One of the big tensions in the NHS arises from the need to provide high-quality care that is free at the point of delivery and easily accessible, but that also makes patient choice a priority. At the same time, it is critical for the public purse to keep costs affordable. Everyone wants to deliver sophisticated healthcare with no waiting lists and instant access to high-tech investigations as well as the latest treatments. Patients, doctors and of course politicians all set this goal, but is it affordable and possible?

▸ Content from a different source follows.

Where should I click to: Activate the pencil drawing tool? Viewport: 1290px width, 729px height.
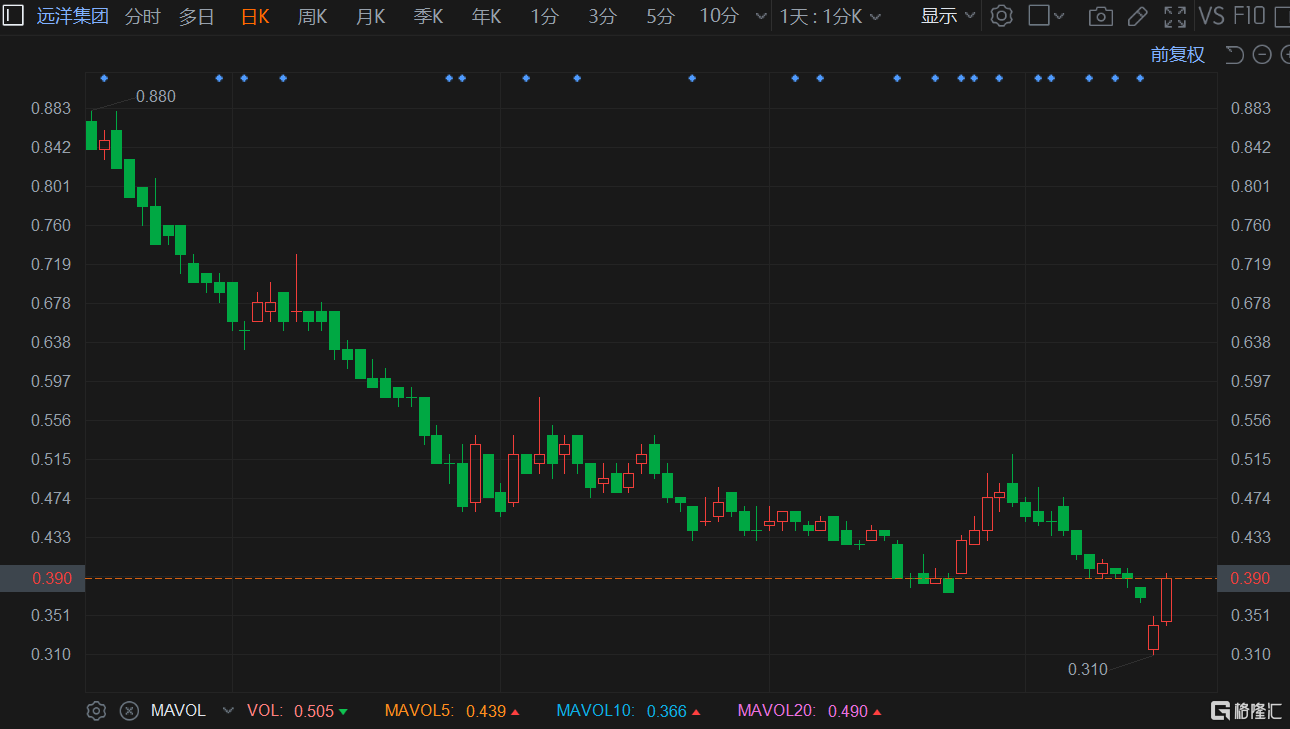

Healthcare can be seen as a black hole into which huge sums of money disappear in a flash, as politicians are keen to be seen building new hospitals and clinics and providing the latest innovations. Equally important is training and retaining enough staff to meet the ever increasing demand. If on top of this, the whole service centred on patient choice everyone would be happy - but as we all know, this is not a perfect world.
The subject of putting patient choice at the heart of healthcare was highlighted again in the political arena last week, as reported in the univadis GP News service (click here). The Health Secretary, Andrew Lansley, stated that he "plans to place a duty on clinicians involved in commissioning to 'protect and promote patient choice as far as possible'". This was in the context of a clampdown to stop "NHS managers from setting minimum waiting times for referrals and caps on operations".
Of course, politicians need to be seen to be strong and advocating patient rights and that is quite correct. But actions like this often need to be followed up with hard cash and in the context of the current economic climate, this is going to be a tricky problem to solve. We do need to put patients at the centre of healthcare activity and their choice is paramount. But there is also a duty to be sensible with the limited amount of money we have available to spend on healthcare and these ideals are sometimes conflicting.
The easy part is to state the goals and make bold statements, the hard part is make the NHS run in such a way that everyone gets a fair and deserved share of limited healthcare resources. That requires all the stakeholders to work together and appreciate eachothers' problems, something that is far from easy. It will take more than just fine words to produce the correct and desired outcome.